In calculus and mathematical analysis the limits of integration (or bounds of integration) of the integral

Integration by Substitution (U-Substitution)

In Integration by substitution, the limits of integration will change due to the new function being integrated. With the function that is being derived, $a$ and $b$ are solved for $f(u)$ . In general,

\int _{a}^{b}f(g(x))g'(x)\ dx

where $u=g(x)$ and $du=g'(x)\ dx$ . Thus, $a$ and $b$ will be solved in terms of $u$ ; the lower bound is $g(a)$ and the upper bound is $g(b)$ .

For example,

\int _{0}^{2}2x\cos(x^{2})dx=\int _{0}^{4}\cos(u)\,du

where $u=x^{2}$ and $du=2xdx$ . Thus, $f(0)=0^{2}=0$ and $f(2)=2^{2}=4$ . Hence, the new limits of integration are $0$ and $4$ .^[2]
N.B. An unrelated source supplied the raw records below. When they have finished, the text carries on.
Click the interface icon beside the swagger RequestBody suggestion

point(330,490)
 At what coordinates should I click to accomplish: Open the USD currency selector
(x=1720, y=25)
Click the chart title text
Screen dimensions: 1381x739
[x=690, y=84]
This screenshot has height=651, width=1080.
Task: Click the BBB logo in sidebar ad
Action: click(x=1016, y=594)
The same applies for other substitutions.

Improper integrals

Limits of integration can also be defined for improper integrals, with the limits of integration of both

\lim _{z\to a^{+}}\int _{z}^{b}f(x)\,dx

and

\lim _{z\to b^{-}}\int _{a}^{z}f(x)\,dx

again being a and b. For an improper integral

\int _{a}^{\infty }f(x)\,dx

or

\int _{-\infty }^{b}f(x)\,dx

the limits of integration are a and ∞, or −∞ and b, respectively.^[3]

Definite Integrals

If $c\in (a,b)$ , then^[4]

\int _{a}^{b}f(x)\ dx=\int _{a}^{c}f(x)\ dx\ +\int _{c}^{b}f(x)\ dx.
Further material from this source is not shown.